WORK INSTRUCTION
Please repeat the listing exactly, starting at its first line and stopping after the line that contains "Click 1 個のデータポイントを追加 button".

'''

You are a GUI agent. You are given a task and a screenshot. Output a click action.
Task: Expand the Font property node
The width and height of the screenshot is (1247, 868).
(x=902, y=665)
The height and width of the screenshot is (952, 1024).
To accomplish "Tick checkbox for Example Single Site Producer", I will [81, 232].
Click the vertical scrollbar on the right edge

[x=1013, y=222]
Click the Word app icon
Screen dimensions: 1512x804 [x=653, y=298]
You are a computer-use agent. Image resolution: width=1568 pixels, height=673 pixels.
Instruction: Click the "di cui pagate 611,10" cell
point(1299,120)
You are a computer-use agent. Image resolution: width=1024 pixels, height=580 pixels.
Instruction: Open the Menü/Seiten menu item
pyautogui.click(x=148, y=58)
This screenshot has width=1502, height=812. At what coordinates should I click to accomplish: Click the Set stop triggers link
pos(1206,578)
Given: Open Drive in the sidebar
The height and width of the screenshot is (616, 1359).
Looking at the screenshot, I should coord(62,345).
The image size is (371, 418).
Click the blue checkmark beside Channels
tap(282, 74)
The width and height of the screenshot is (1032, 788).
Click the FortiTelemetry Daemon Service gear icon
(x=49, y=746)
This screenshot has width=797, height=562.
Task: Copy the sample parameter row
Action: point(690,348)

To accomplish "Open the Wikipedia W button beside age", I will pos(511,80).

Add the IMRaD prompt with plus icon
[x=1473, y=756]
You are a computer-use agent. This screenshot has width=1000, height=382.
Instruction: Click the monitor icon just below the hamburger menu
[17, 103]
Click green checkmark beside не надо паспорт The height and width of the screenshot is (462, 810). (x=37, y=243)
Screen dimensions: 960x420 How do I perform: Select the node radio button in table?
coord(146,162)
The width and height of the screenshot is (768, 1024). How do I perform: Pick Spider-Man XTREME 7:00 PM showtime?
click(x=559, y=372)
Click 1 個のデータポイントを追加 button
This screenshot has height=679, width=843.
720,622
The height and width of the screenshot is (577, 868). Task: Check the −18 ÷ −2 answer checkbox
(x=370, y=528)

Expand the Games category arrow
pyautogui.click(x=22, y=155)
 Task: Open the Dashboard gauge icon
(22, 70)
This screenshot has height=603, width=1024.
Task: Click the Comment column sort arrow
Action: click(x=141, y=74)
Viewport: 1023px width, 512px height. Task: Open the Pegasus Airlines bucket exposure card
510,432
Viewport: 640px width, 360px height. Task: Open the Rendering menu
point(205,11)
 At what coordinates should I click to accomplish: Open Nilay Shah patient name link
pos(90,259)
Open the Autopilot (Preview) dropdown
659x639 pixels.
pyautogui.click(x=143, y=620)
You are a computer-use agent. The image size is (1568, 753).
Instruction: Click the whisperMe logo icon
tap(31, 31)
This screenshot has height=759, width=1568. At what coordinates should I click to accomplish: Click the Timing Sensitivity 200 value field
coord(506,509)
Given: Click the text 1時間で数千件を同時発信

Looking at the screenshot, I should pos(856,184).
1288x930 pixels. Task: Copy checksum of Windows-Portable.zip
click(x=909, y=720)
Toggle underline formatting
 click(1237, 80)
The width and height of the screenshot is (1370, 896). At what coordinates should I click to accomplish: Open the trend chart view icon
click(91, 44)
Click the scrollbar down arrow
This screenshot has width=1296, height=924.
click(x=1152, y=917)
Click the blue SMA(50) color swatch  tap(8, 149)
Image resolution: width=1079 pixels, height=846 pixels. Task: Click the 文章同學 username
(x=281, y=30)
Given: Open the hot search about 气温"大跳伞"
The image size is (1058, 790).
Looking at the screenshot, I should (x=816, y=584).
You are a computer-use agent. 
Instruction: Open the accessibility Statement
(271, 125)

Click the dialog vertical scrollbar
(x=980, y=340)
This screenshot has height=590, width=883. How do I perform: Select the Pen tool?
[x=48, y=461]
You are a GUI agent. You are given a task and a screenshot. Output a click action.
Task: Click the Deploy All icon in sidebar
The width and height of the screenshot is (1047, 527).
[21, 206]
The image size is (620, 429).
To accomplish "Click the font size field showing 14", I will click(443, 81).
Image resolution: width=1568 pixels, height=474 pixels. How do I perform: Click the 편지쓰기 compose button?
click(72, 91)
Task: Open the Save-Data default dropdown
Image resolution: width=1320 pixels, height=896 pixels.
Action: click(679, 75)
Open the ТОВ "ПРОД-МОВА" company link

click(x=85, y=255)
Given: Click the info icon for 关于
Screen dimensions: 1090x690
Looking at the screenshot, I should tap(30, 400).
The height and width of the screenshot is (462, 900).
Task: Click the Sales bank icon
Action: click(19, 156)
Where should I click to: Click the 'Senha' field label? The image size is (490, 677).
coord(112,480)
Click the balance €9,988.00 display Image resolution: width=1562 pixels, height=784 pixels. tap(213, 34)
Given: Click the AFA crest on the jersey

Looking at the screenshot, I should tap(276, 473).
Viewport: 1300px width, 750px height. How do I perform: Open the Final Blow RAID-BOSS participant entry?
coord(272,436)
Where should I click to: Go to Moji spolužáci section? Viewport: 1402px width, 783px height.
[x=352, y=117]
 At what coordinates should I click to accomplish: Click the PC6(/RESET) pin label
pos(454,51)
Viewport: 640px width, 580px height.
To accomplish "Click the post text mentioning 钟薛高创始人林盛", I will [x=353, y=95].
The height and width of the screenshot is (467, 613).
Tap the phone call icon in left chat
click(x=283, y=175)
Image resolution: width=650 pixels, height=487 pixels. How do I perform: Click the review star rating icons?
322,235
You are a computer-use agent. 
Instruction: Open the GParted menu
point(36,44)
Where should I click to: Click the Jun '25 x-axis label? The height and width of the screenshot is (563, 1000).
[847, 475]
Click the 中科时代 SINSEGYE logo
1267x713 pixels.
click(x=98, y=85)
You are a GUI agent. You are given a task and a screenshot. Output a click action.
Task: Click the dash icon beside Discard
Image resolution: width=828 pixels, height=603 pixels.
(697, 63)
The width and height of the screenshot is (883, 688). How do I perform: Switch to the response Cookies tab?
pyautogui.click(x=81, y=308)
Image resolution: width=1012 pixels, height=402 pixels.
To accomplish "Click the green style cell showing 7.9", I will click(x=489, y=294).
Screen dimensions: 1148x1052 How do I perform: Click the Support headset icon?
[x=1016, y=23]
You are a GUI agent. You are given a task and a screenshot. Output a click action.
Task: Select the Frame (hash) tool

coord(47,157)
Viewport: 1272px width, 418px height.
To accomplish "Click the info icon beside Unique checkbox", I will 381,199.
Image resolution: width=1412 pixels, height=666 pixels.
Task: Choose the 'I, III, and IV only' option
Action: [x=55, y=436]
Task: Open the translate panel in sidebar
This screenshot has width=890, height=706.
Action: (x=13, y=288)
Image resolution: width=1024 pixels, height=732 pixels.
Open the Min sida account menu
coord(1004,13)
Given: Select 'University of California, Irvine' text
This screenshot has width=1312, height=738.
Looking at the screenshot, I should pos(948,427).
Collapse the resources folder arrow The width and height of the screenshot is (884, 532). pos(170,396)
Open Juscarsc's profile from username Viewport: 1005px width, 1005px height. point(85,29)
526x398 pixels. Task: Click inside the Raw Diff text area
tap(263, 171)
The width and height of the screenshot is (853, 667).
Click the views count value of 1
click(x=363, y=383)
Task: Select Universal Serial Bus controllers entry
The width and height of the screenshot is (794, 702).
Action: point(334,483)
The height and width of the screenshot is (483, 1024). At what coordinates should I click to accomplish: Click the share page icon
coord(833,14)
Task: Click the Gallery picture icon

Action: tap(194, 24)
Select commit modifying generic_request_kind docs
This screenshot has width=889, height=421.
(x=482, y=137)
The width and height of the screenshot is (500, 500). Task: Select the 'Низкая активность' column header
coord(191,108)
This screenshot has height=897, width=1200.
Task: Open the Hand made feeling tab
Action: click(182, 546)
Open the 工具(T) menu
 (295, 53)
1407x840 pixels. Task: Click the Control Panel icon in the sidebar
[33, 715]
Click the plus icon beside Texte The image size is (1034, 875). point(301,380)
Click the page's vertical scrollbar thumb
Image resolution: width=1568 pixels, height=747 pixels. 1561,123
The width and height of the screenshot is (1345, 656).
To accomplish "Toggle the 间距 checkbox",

'''

ANSWER BOX
You are a GUI agent. You are given a task and a screenshot. Output a click action.
Task: Expand the Font property node
The width and height of the screenshot is (1247, 868).
(x=902, y=665)
The height and width of the screenshot is (952, 1024).
To accomplish "Tick checkbox for Example Single Site Producer", I will [81, 232].
Click the vertical scrollbar on the right edge

[x=1013, y=222]
Click the Word app icon
Screen dimensions: 1512x804 [x=653, y=298]
You are a computer-use agent. Image resolution: width=1568 pixels, height=673 pixels.
Instruction: Click the "di cui pagate 611,10" cell
point(1299,120)
You are a computer-use agent. Image resolution: width=1024 pixels, height=580 pixels.
Instruction: Open the Menü/Seiten menu item
pyautogui.click(x=148, y=58)
This screenshot has width=1502, height=812. At what coordinates should I click to accomplish: Click the Set stop triggers link
pos(1206,578)
Given: Open Drive in the sidebar
The height and width of the screenshot is (616, 1359).
Looking at the screenshot, I should coord(62,345).
The image size is (371, 418).
Click the blue checkmark beside Channels
tap(282, 74)
The width and height of the screenshot is (1032, 788).
Click the FortiTelemetry Daemon Service gear icon
(x=49, y=746)
This screenshot has width=797, height=562.
Task: Copy the sample parameter row
Action: point(690,348)

To accomplish "Open the Wikipedia W button beside age", I will pos(511,80).

Add the IMRaD prompt with plus icon
[x=1473, y=756]
You are a computer-use agent. This screenshot has width=1000, height=382.
Instruction: Click the monitor icon just below the hamburger menu
[17, 103]
Click green checkmark beside не надо паспорт The height and width of the screenshot is (462, 810). (x=37, y=243)
Screen dimensions: 960x420 How do I perform: Select the node radio button in table?
coord(146,162)
The width and height of the screenshot is (768, 1024). How do I perform: Pick Spider-Man XTREME 7:00 PM showtime?
click(x=559, y=372)
Click 1 個のデータポイントを追加 button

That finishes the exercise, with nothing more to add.